Pressemitteilung des Universitätklinikums Tübingen
Interview mit Prof. Dr. Peter Kremsner (Uni Tübingen aktuell 2/2020)
Am 27. März 2020 hat das Institut für Tropenmedizin, Reisemedizin und Humanparasitologie der Universität und des Universitätsklinikums Tübingen im Verbund mit dem Bernhard-Nocht-Institut für Tropenmedizin und dem Universitätsklinikum Hamburg-Eppendorf sowie dem Robert-Bosch-Krankenhaus in Stuttgart die klinische Studie "Randomized controlled trial of hydroxychloroquine versus placebo for the treatment of adult patients with acute coronavirus disease 2019 – COVID-19" gestartet. Ziel der Studie ist die klinische Testung des Wirkstoffs Hydroxychloroquin gegen das Virus SARS-CoV-2. Hydroxychloroquin wird bereits seit vielen Jahrzenten zur Therapie und Prophylaxe von Autoimmun- und Infektionserkrankungen eingesetzt, ein Wirksamkeitsnachweis bei COVID-19 steht bisher aus. Die neue Studie wird vom Bundesministerium für Bildung und Forschung (BMBF) unterstützt und ist ein Modell der in diesen Zeiten so wichtigen internationalen Zusammenarbeit. So stellte das Vietnamesisch-Deutsche Zentrum für Medizinische Forschung in Hanoi spontan 6.000 Abstrichröhrchen zur Verfügung, da diese in Deutschland nicht zu beschaffen waren.
Mehr Informationen zu der klinischen Studie
Mit der Studie “Hydroxychloroquine for the treatment of mild coronavirus disease 2019 – COVID-19 (COMIHY)” wird dasselbe Konsortium die klinische Testung des Wirkstoffs Hydroxychloroquin gegen das Virus SARS-CoV-2 auf 2700 leicht Erkrankte – die nicht stationär behandelt werden müssen – ausweiten.

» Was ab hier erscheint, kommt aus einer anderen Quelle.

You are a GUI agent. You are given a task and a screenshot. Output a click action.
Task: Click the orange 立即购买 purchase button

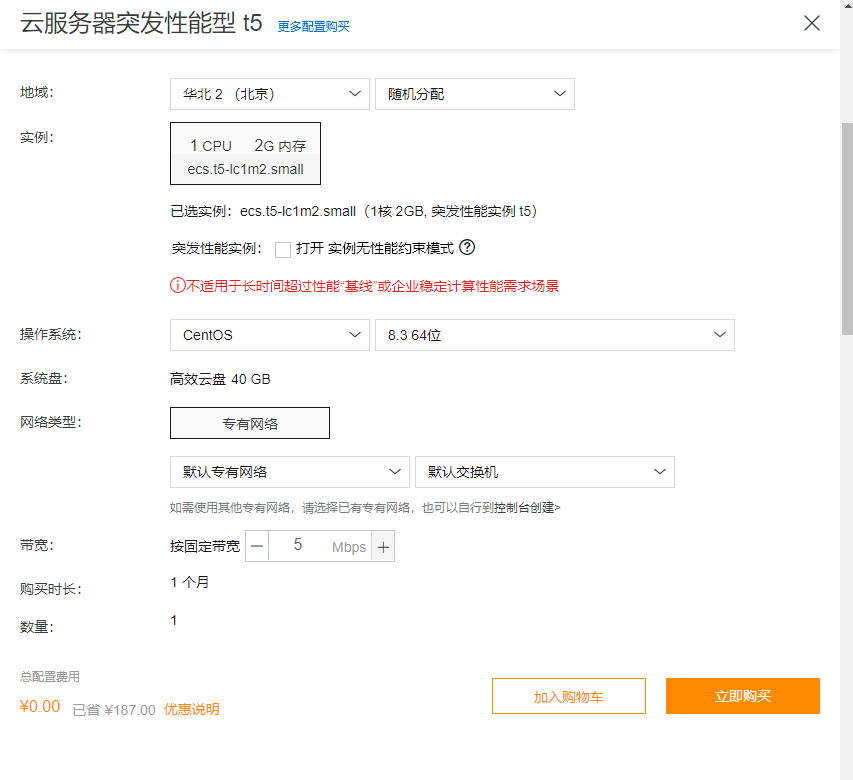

Weitere Prüfzentren sollen deutschlandweit hinzukommen. Diese Studie wird in enger Absprache mit dem Bundesgesundheitsminister durchgeführt und vom Bundesgesundheitsministerium (BMG) unterstützt.
Mit Unterstützung der Coalition for Epidemic Preparedness Innovations (CEPI) arbeitet die Tübinger Firma CureVac AG an der Entwicklung eines Impfstoffs gegen das neue Coronavirus SARS-CoV-2. Das Institut für Tropenmedizin, Reisemedizin und Humanparasitologie der Universität und des Universitätsklinikums Tübingen übernimmt dabei die erste klinische Erprobung des im Rahmen dieses Forschungsprojekts entwickelten Impfstoffkandidaten.
Das biopharmazeutische Unternehmen CureVac ist eine Ausgründung der Universität Tübingen und zugleich Pionier in der präklinischen und klinischen Entwicklung mRNA-basierter Medikamente und Impfstoffe. CEPI ist eine öffentlich-private Partnerschaft zur Beschleunigung der Impfstoffentwicklung gegen aufkommende Infektionskrankheiten und wird vom Bundesforschungsministerium mitgetragen.
Die Vereinbarung baut auf der bereits bestehenden Partnerschaft zwischen CureVac und CEPI zur Entwicklung einer schnell einsetzbaren Impfstoff-Plattform auf. Sie beinhaltet eine Finanzierung durch CEPI von bis zu 8,3 Millionen US-Dollar für eine beschleunigte Impfstoffentwicklung und -herstellung sowie für klinische Studien.